(265c) Increased Biobutanol Production in Clostridium Tyrobutyricum through Cofactor Regeneration and Butyrate Reassimilation

Butanol is seen as a next-generation biofuel because of its promise as a direct replacement for gasoline in internal combustion engines. C. tyrobutyricum has been engineered to produce n-butanol by introducing a heterologous aldehyde-alcohol dehydrogenase (AAD) encoded by adhE2. However, butanol biosynthesis in the engineered C. tyrobutyricum strain is limited by the available NADH cofactor pool and the co-production of butyrate. In this study, we further engineered C. tyrobutyricum to express phosphite dehydrogenase (PTDH) for NADH cofactor regeneration and carboxylic acid reductase (CAR) for butyrate reduction to butyraldehyde, which can be further reduced to butanol by AAD. The mutant showed a five-fold increase in butanol yield from glucose when compared to the strain expressing adhE2 alone. The codon-optimized PTDH expressed in C. tyrobutyricum resulted in a high butanol yield of 0.27 g/g glucose in batch fermentation. Interestingly, no acetate nor ethanol was produced in this mutant strain.
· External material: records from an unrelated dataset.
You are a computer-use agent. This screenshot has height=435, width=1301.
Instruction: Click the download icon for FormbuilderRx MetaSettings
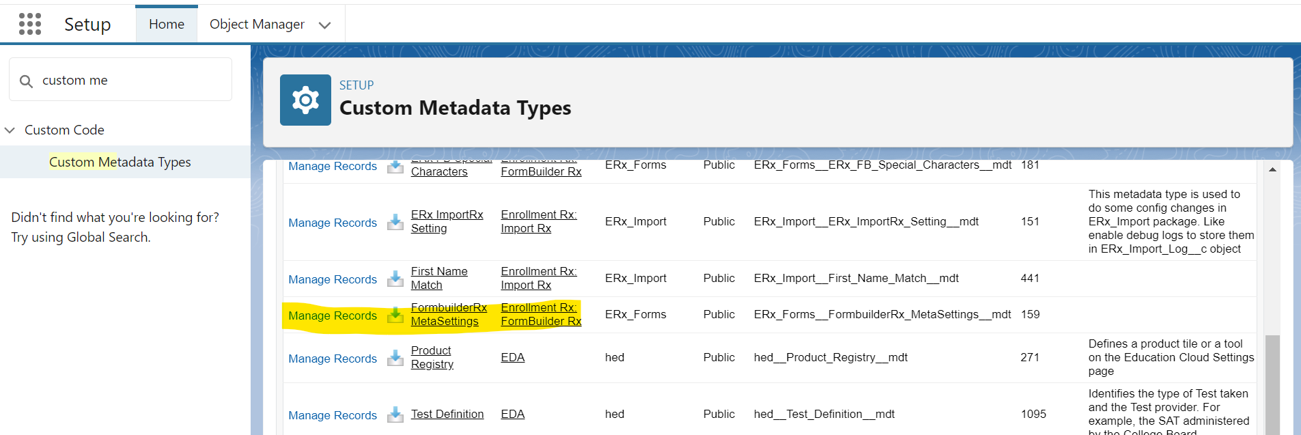click(395, 315)
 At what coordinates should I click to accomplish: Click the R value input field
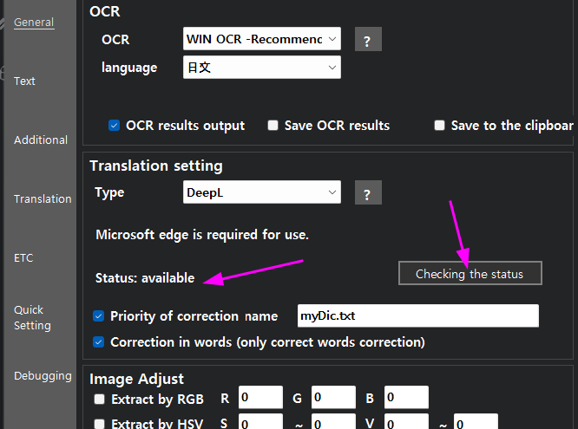point(260,399)
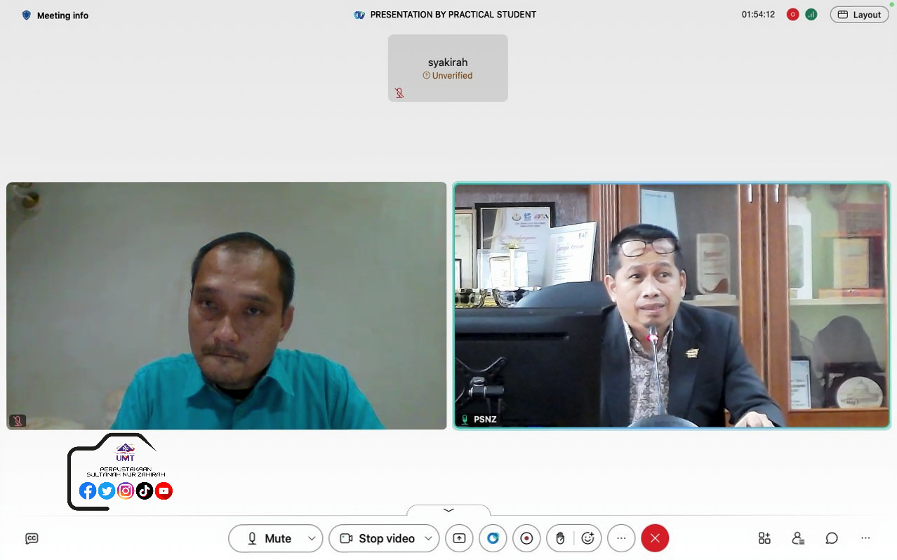Raise hand using the hand icon
The image size is (897, 560).
[x=560, y=538]
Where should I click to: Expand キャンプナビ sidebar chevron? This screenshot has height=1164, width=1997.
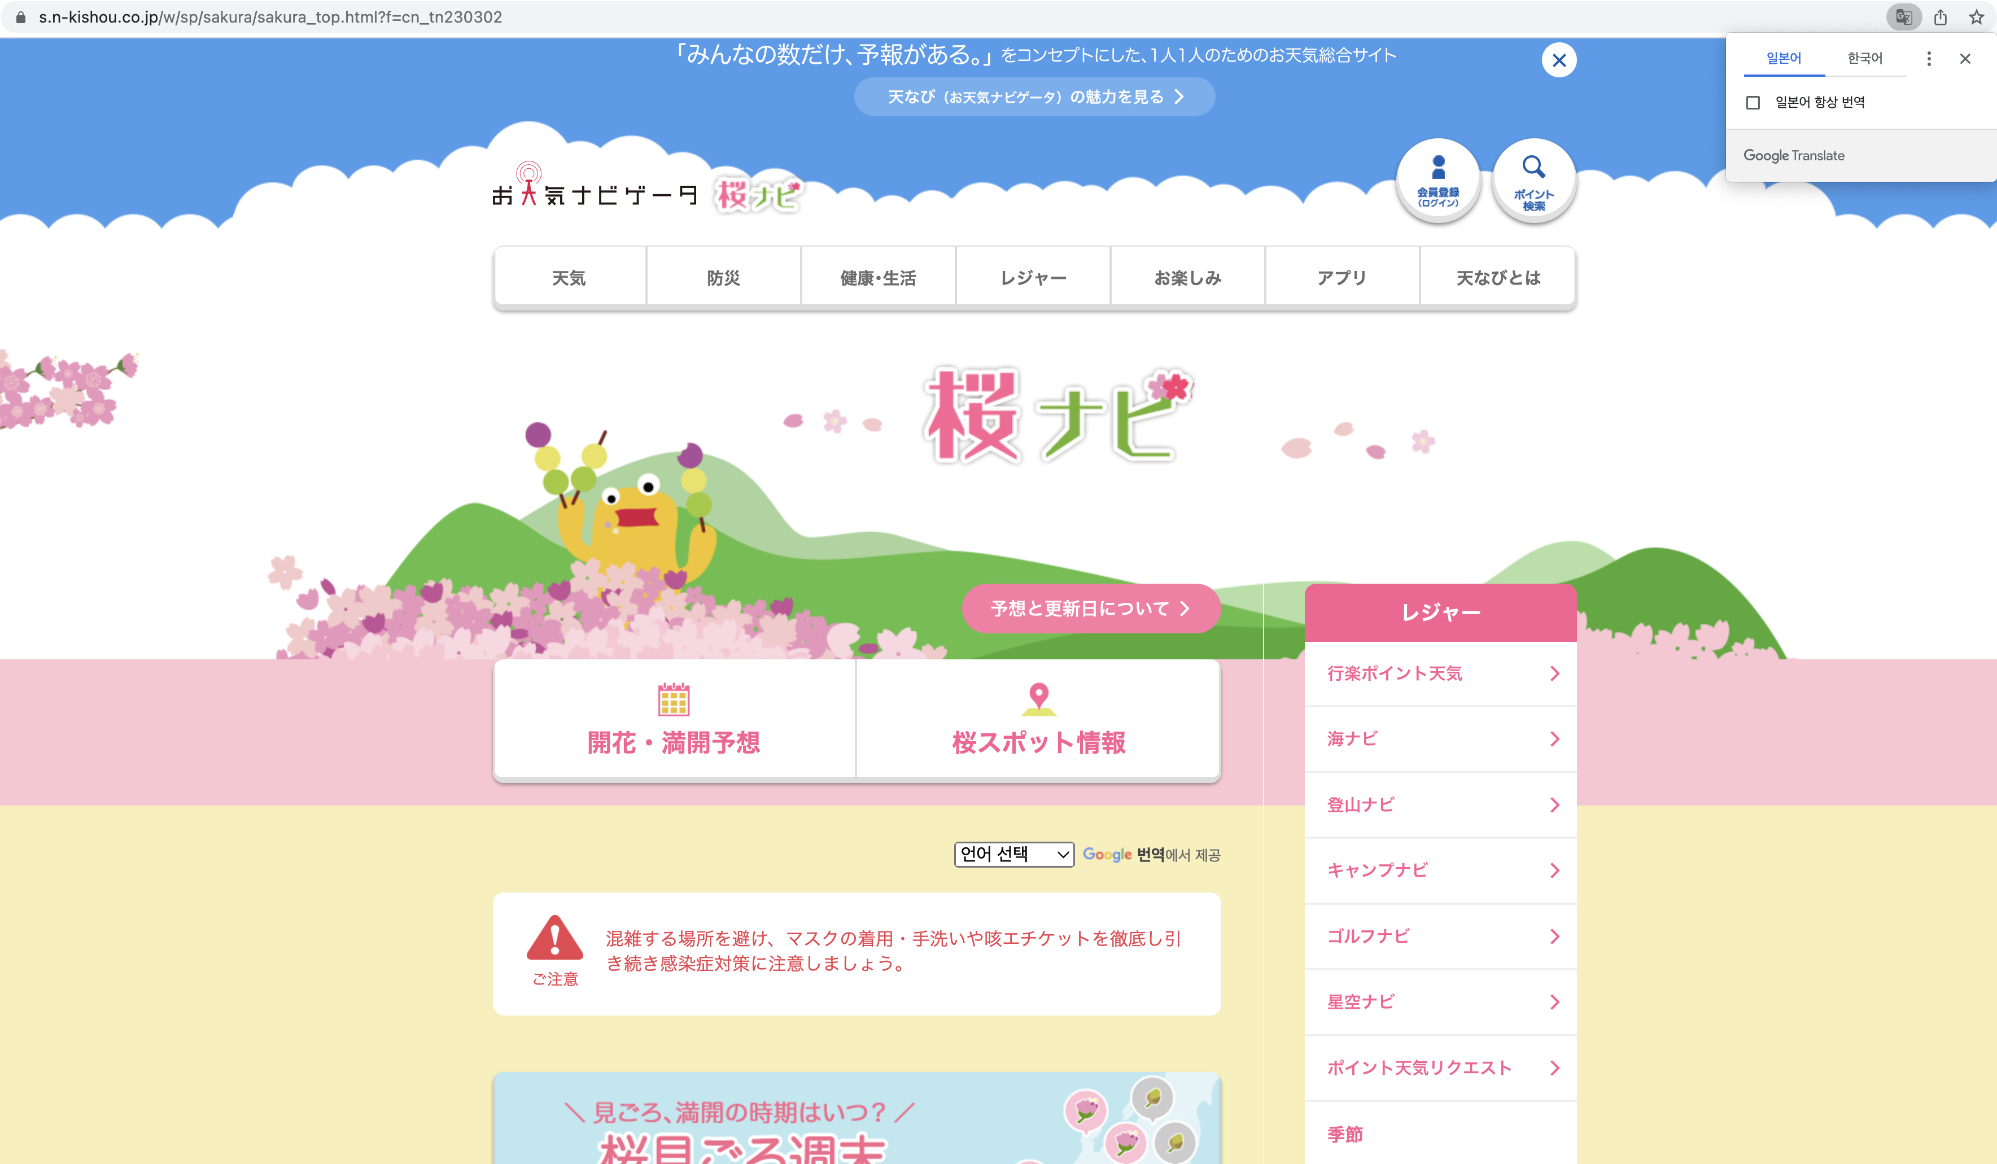pyautogui.click(x=1554, y=871)
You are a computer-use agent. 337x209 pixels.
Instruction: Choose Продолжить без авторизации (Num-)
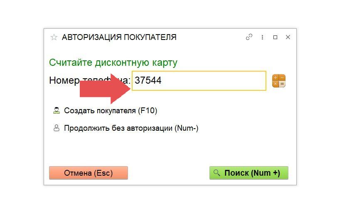tap(131, 128)
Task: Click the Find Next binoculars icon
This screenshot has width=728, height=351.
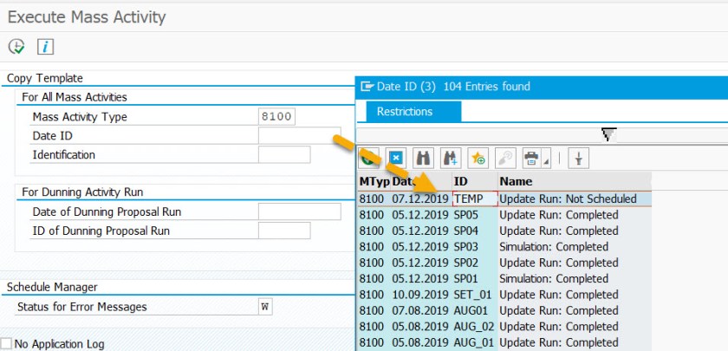Action: (450, 158)
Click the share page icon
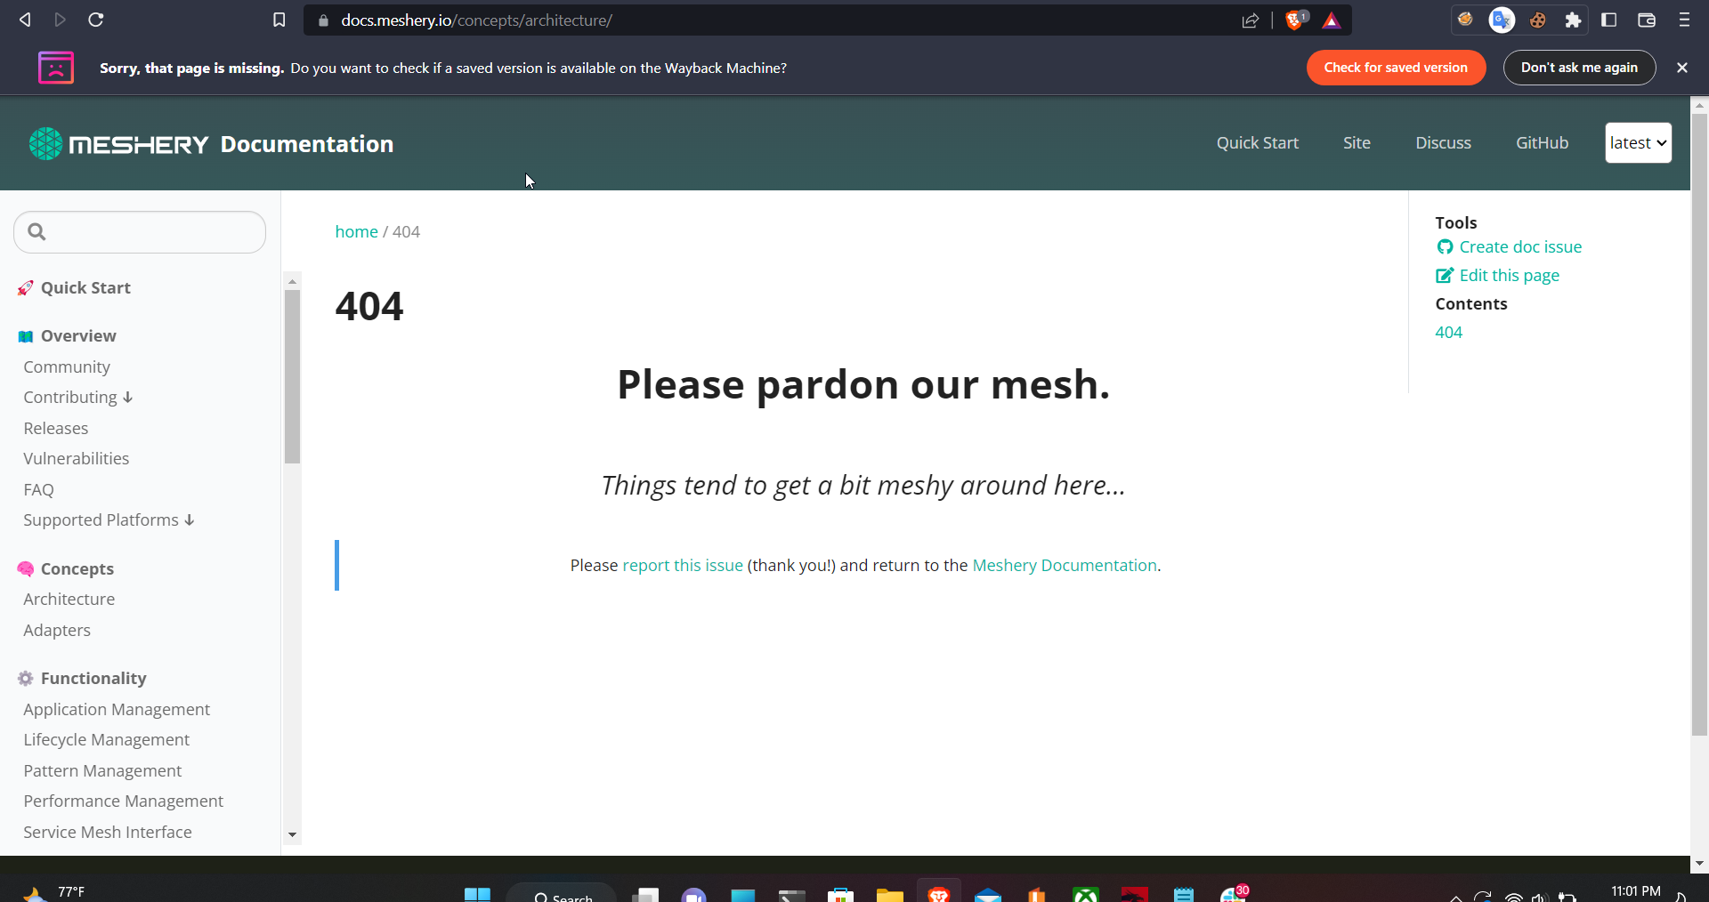The image size is (1709, 902). (x=1250, y=20)
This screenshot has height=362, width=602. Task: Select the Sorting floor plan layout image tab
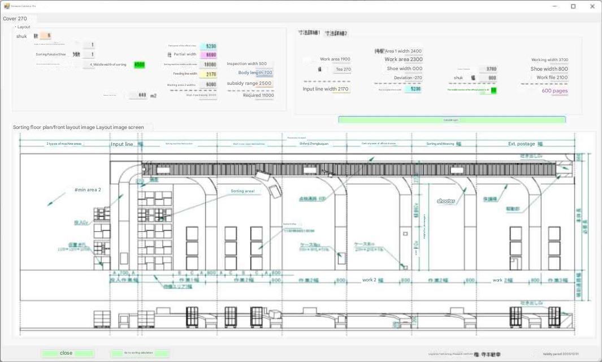coord(79,127)
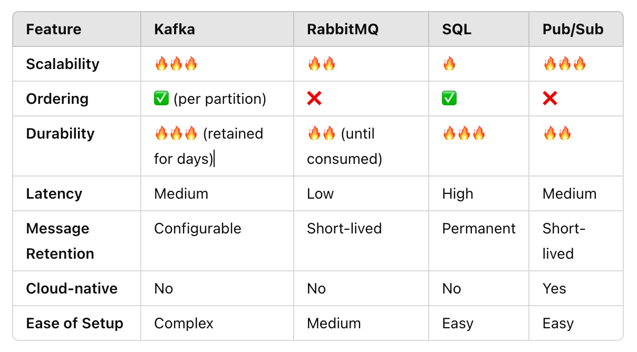Image resolution: width=637 pixels, height=352 pixels.
Task: Click the fire emojis in RabbitMQ Scalability cell
Action: 322,64
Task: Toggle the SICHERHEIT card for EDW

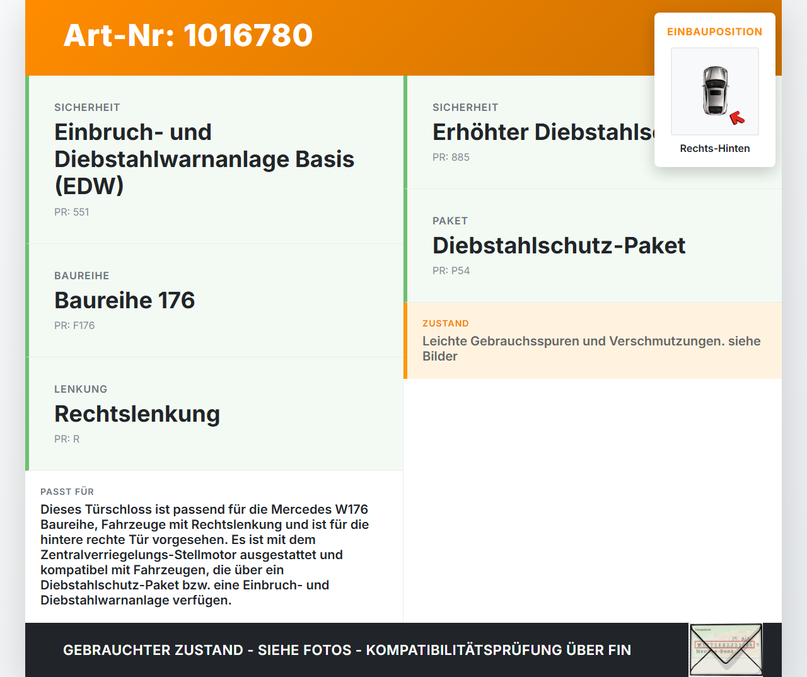Action: (214, 159)
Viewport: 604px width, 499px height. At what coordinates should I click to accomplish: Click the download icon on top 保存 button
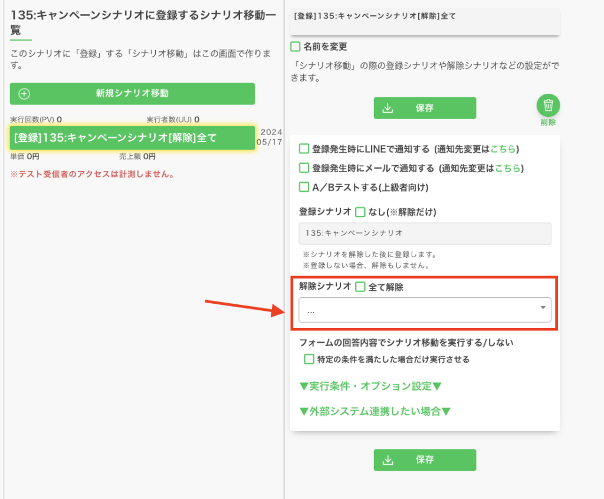388,108
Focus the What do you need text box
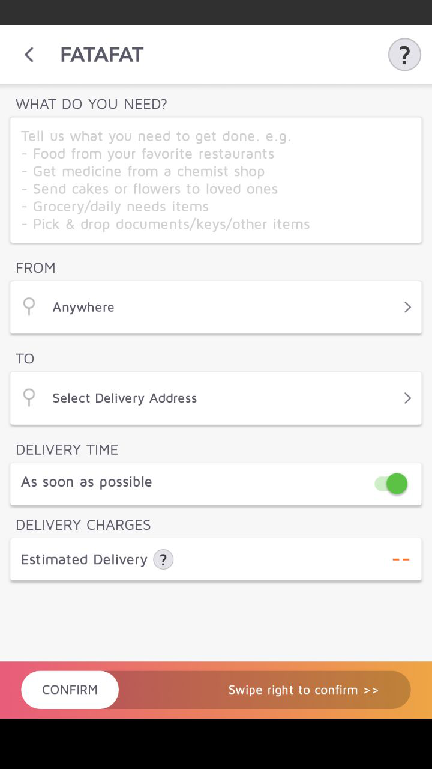 tap(216, 180)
Expression of a heterologous CAR gene was enhanced by also expressing tRNAs rare to C. tyrobutyricum, resulting in the mutant capable of reducing butyrate to butyraldehyde and butanol. The mutant strain also produced more ethanol, which could be attributed to the activity of CAR on acetate, resulting in acetaldehyde that further reduced to ethanol by AAD. With further optimization, the engineered C. tyrobutyricum strain can achieve a high butanol yield of greater than 0.4 g/g glucose with minimal acid by-products (acetate and butyrate).